Provide error messages please..

----------

## dilandau

f.e. i get this when emerging the nvidia-kernel:

```

 * Removing media-video/nvidia-kernel-1.0.6629-r5 from moduledb.

>>> original instance of package unmerged safely.

 * Updating module dependencies for 2.6.16-gentoo-r3 ...

WARNING: //lib/modules/2.6.16-gentoo-r3/video/nvidia.ko needs unknown symbol remap_page_range

WARNING: //lib/modules/2.6.16-gentoo-r3/video/nvidia.ko needs unknown symbol pci_find_class

 * Updating modules.conf ...

 * Adding module to moduledb.

```

----------

## BarbedWire

Maybe you could try the drivers from the nvidia homepage. Couldn't get my nvidia card running some time ago using the portage version so I tried these. They work good for me but you have to recompile them everytime you change your kernel. Don't really know if this is helpful.  :Confused: 

----------

## Ast0r

The "stable" version of the graphics drivers in Portage is always woefully old. Since the drivers are maintained by the card developers they tend to take a little bit to have drivers for the latest kernel version (ATI is really bad about this ... there's no ATI driver compatible with version 2.6.16 of the kernel yet). The "stable" version in Portage has never, in my experience, matched the latest "stable" kernel available in Portage.  :Mad: 

This is a two-step issue created by the way the drivers are released and the way they are pushed through Portage (not fast enough).

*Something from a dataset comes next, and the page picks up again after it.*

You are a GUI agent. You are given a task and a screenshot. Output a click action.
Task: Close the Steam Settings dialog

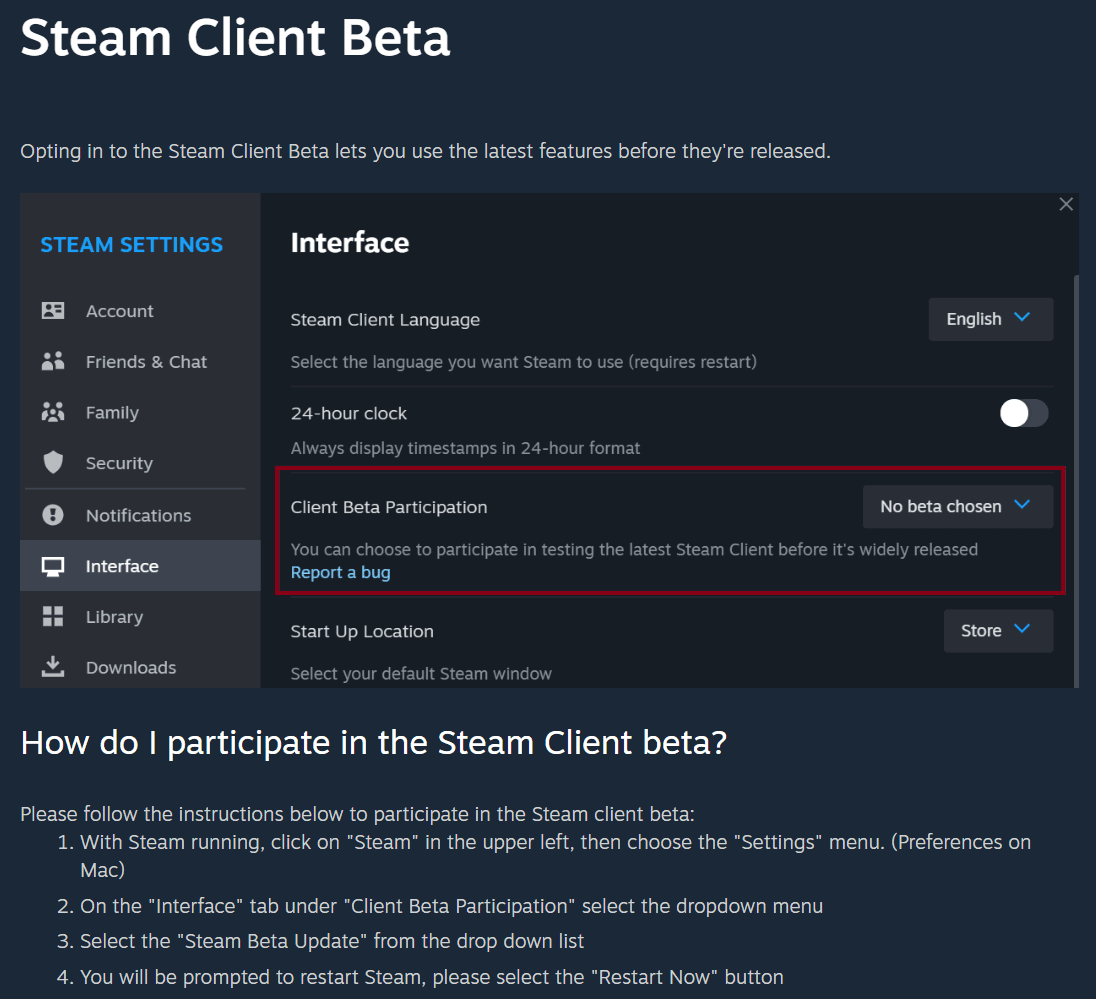coord(1065,203)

Try the drivers on nvidia's website and also check and make sure that they support 2.6.16 (I have an ATI card  :Sad:  so I don't know offhand).Last edited by Ast0r on Wed Apr 26, 2006 9:45 pm; edited 2 times in total

----------

## nichocouk

dilandau,

I had the same problem and in principle, using more recent versions of the nvidia drivers should solve your problem:

```
[ebuild   R   ] media-video/nvidia-kernel-1.0.8178-r3  0 kB

[ebuild   R   ] media-video/nvidia-glx-1.0.8178-r1  -dlloader 0 kB

```

These are the nvidia-packages I am using now with gentoo-sources-2.6.13-r3 and it works. The latest stable version of the nvidia-kernel did not.

Hope it helps!

----------

## kekoa

I had the exact same problem, portage was emerging a faulty driver it seemed.  So I simply used:

```
ACCEPT_KEYWORDS="~x86" emerge nvidia-kernel nvidia-glx
```

And the version it emerged worked beautifully.  Sure, there's a more appropriate way to do it, but the quick and dirty way is excellent in a pinch.

----------

## nichocouk

 *kekoa wrote:*   

> 
> 
> ```
> ACCEPT_KEYWORDS="~x86" emerge nvidia-kernel nvidia-glx
> ```
> ...

 

Sure it works but it's not recommended as it will be dismissed at your next update of your system. For a more permanent job use 

```
# echo "media-video/nvidia-kernel" >> /etc/portage/package.keywords

# echo "media-video/nvidia-glx" >> /etc/portage/package.keywords
```

To AstOr: I have emerged this morning the latest (unstable) ati-drivers and it compiles against gentoo-sources-2.6.13. The fglrx module works fine.

----------

## dilandau

ok, it works that way. thank you.

----------

## erik258

same exact problem here on moprobe.  Running 2.6.16

I am going to emerge the ~x86 drivers , but I am concerned about compatibility issues between nvidia and 2.6.16.  What the hell, why would nvida insist on developing own drivers and the never ever release source or make stable updated drivers?  Not htat I have a choice, ati is even worse...

----------

## erik258

huzzah, the modprobe succeeded now.  my happiness will be assured once I get nvidia tv out working with x, wish me luck...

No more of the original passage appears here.